2. How can an individual investor who is unable or unwilling to buy notes solo get into owning notes? PPR and other services a route?
Performing Notes
1. If these notes are performing, why would someone be selling them at a discount? Are performing notes more commonly acquired through owner financing? How do you locate these deals?
2. Can someone explain the interest to be reasonably expected in a performing note? If it is a residential loan at 4%....is this your rate of return?
Non-performing Notes
1. Strategies are to a) restructure and make performing (to hold/collect or sell note later) or b) foreclose and secure the property for sale. Can someone provide feedback here and/or expand upon this?
2. Certain states are more favorable to purchase these correct? I am in Illinois which has a very long foreclosure process as compared to Texas. Would it be less ideal to buy non-performing notes in a state like IL?
3. These are often bought in bulk by large investment groups...what kind of quality is out there for a small, individual investor?

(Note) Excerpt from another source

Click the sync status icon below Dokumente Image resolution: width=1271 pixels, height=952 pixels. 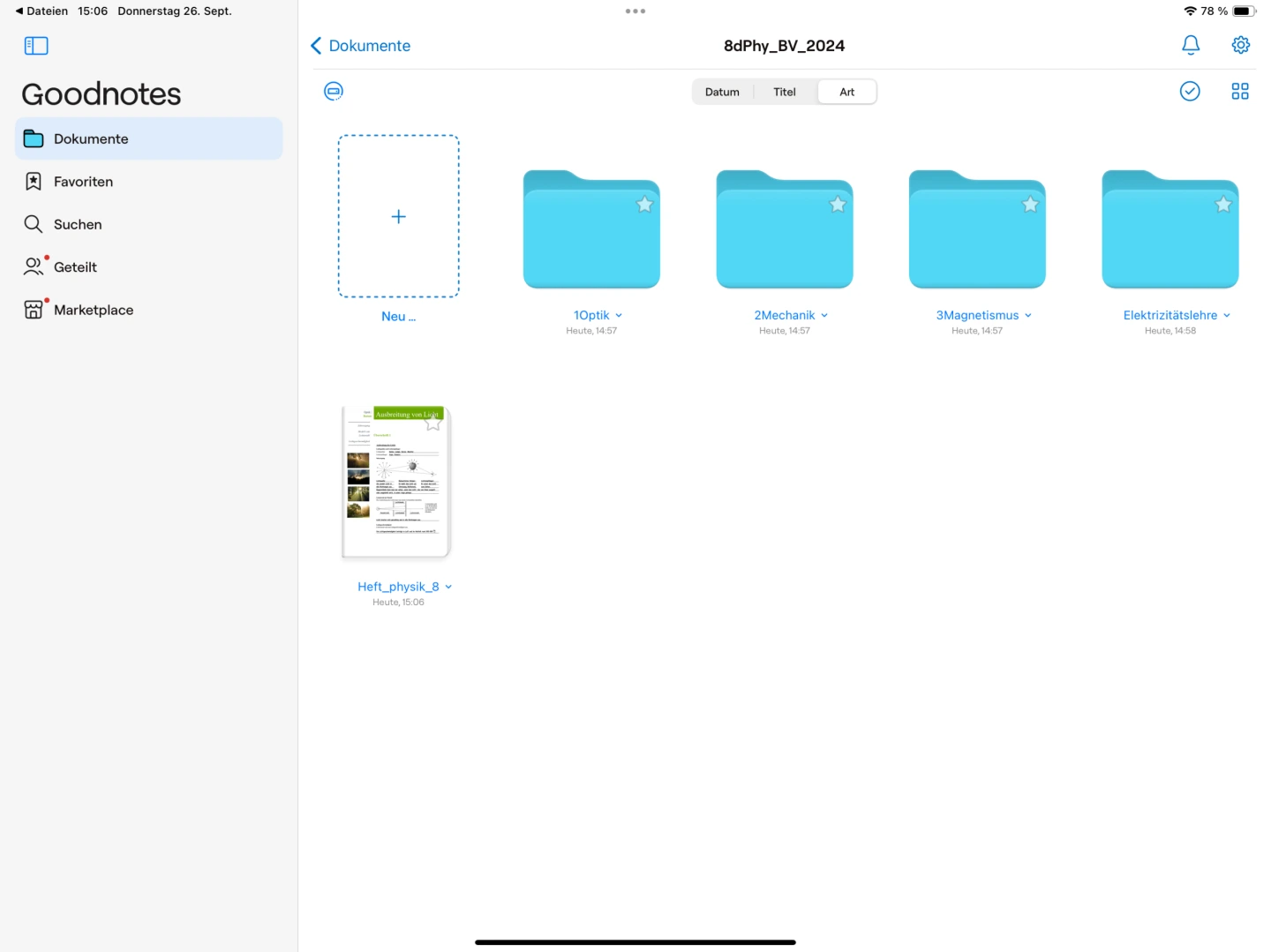pyautogui.click(x=334, y=91)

4. Do you get to set terms for the borrower when you take over the note? For instance, late penalties, etc.
Thank you!
AA
@Anthony Antonacci, welcome to BP. The answers to your questions would take hours to write and would fill a small volume. Fortunately for you, these topics have been covered in hundreds, maybe thousands, of threads, blogs, and podcasts here on BP. The site can be easily searched. Enter a topic into the search platform to the right of the toolbar and dig in.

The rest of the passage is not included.